• Acad Emerg Med · Aug 2001

    Review Randomized Controlled Trial Clinical Trial

    Preventive care in the emergency department: should emergency departments institute a falls prevention program for elder patients? A systematic review.

    • J V Weigand and L W Gerson.
    • Department of Emergency Medicine, Summa Health System, Akron, OH, USA.
    • Acad Emerg Med. 2001 Aug 1; 8 (8): 823-6.

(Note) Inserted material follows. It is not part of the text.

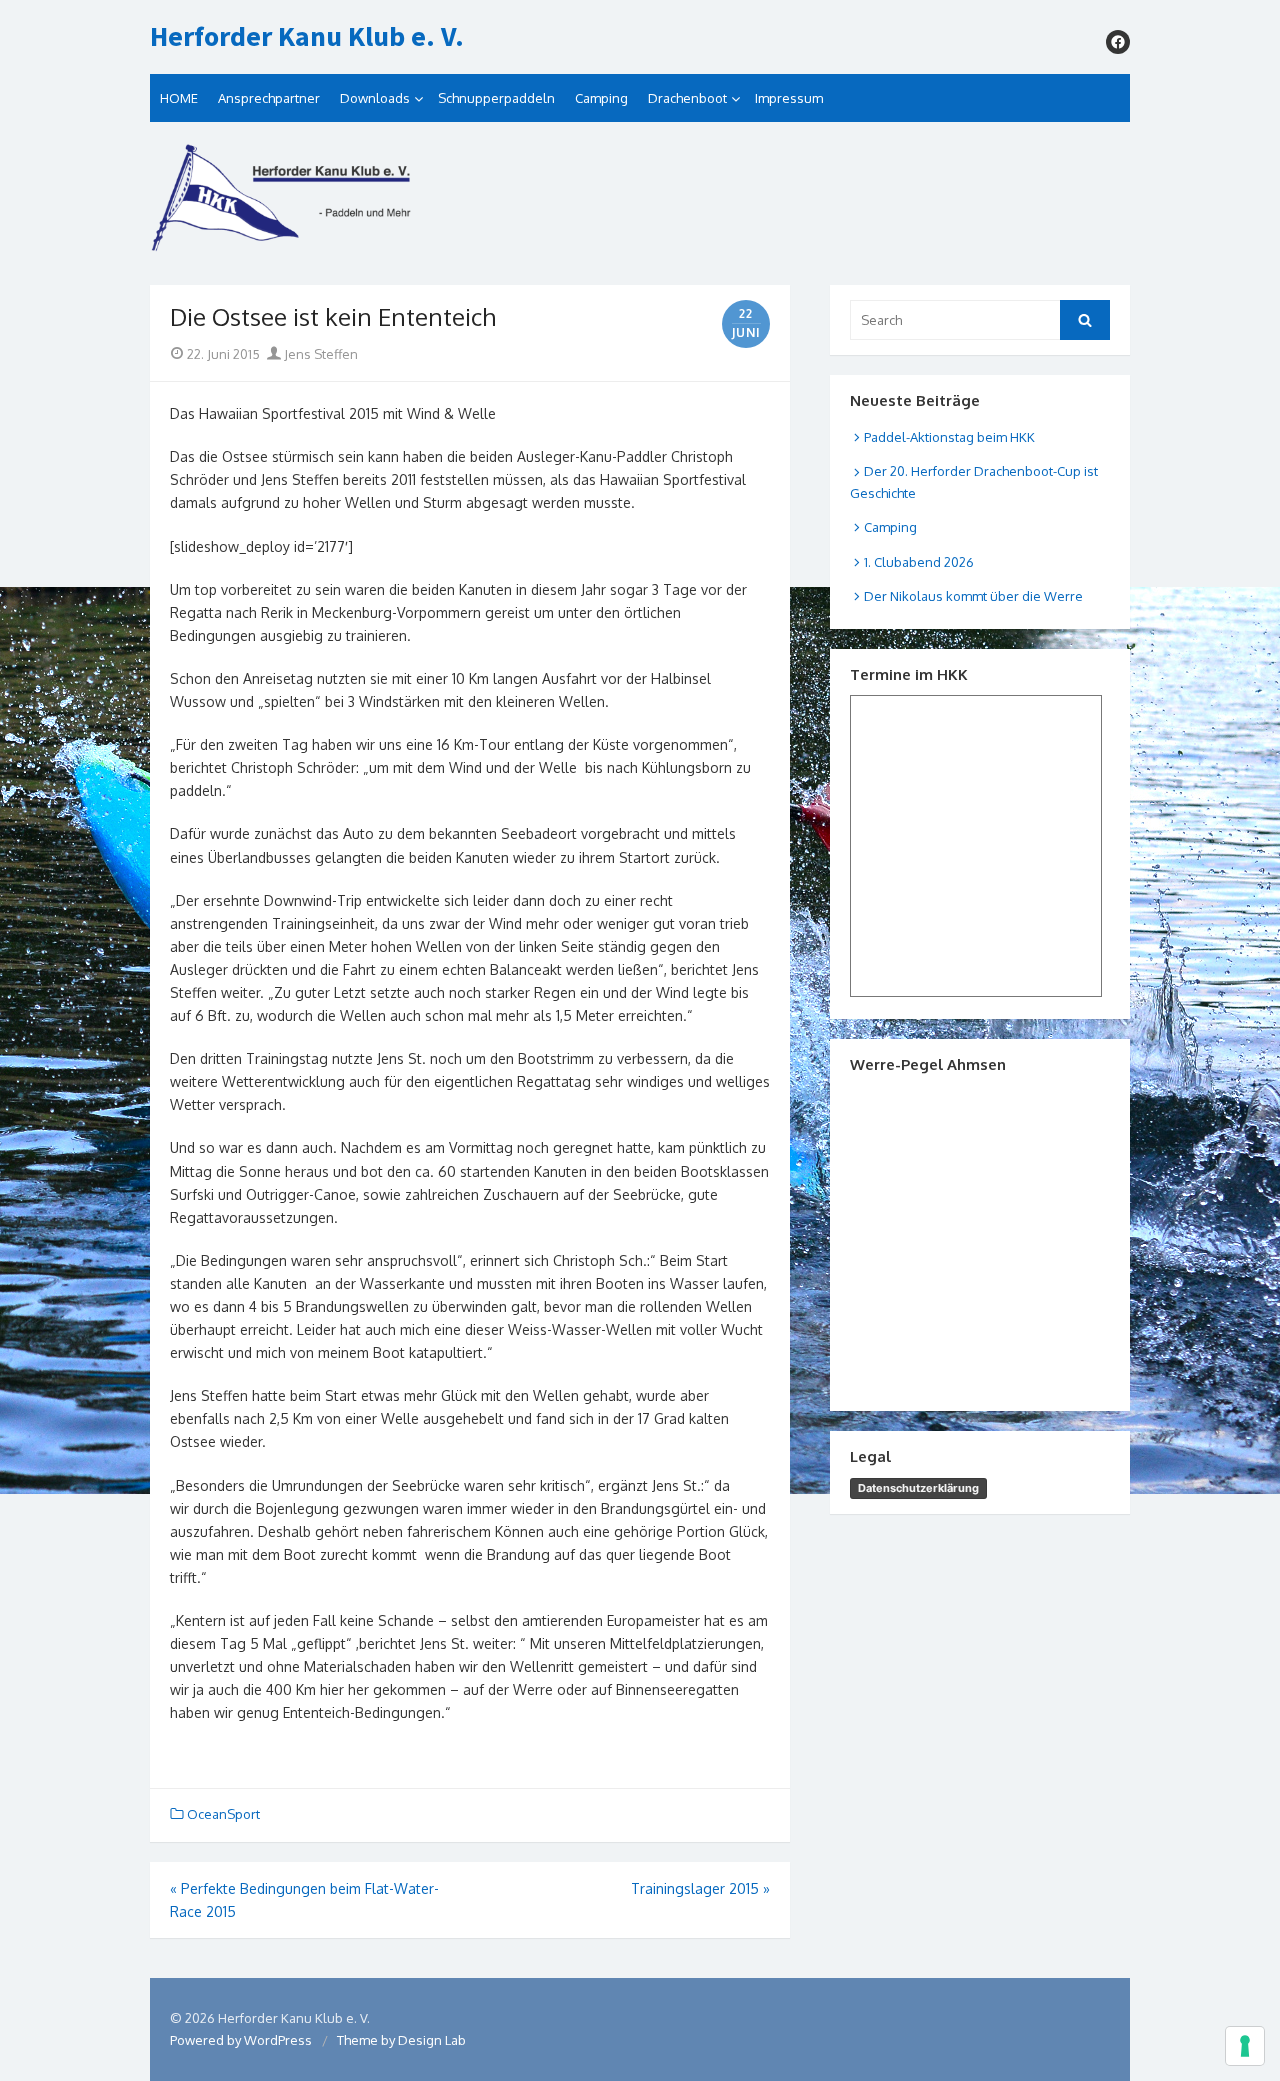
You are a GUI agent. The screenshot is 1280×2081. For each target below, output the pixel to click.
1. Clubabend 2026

    ObjectiveTo perform a systematic review of the emergency medicine literature to assess the appropriateness of an intervention to identify, counsel, and refer emergency department (ED) patients >64 years old who are at high risk for falls.MethodsThe systematic review was facilitated through the use of a structured template, a companion explanatory piece, and a grading and methodological scoring system based on published criteria for critical appraisal. A reference librarian did two PubMed searches using the following: ED visits, patients >64 years old, falls, high risk, and effectiveness of intervention. Emergency Medical Abstracts, Science Citation Index, and the Cochrane Collaboration database were searched. Two team members reviewed the abstracts and selected pertinent articles. References were screened for additional pertinent articles.ResultsTwenty-six articles were reviewed. None were ED-based primary or secondary falls prevention in older patients. One randomized controlled trial of an intervention to decrease subsequent falls in elder community-dwelling patients who presented with a fall showed a structured interdisciplinary approach significantly reducing the number of falls. Two ED-based studies showed it was possible to identify ED patients at risk for falls.ConclusionsBased on one randomized controlled trial demonstrating a significant reduction in the risk of further falls, the burden of suffering caused by falls, and other studies demonstrating the value of interventions to reduce the risk of falling, the authors recommend that EDs conduct research to evaluate the effectiveness of clinical interventions to identify, counsel, and refer ED patients >64 years old who are at high risk for an unintentional fall.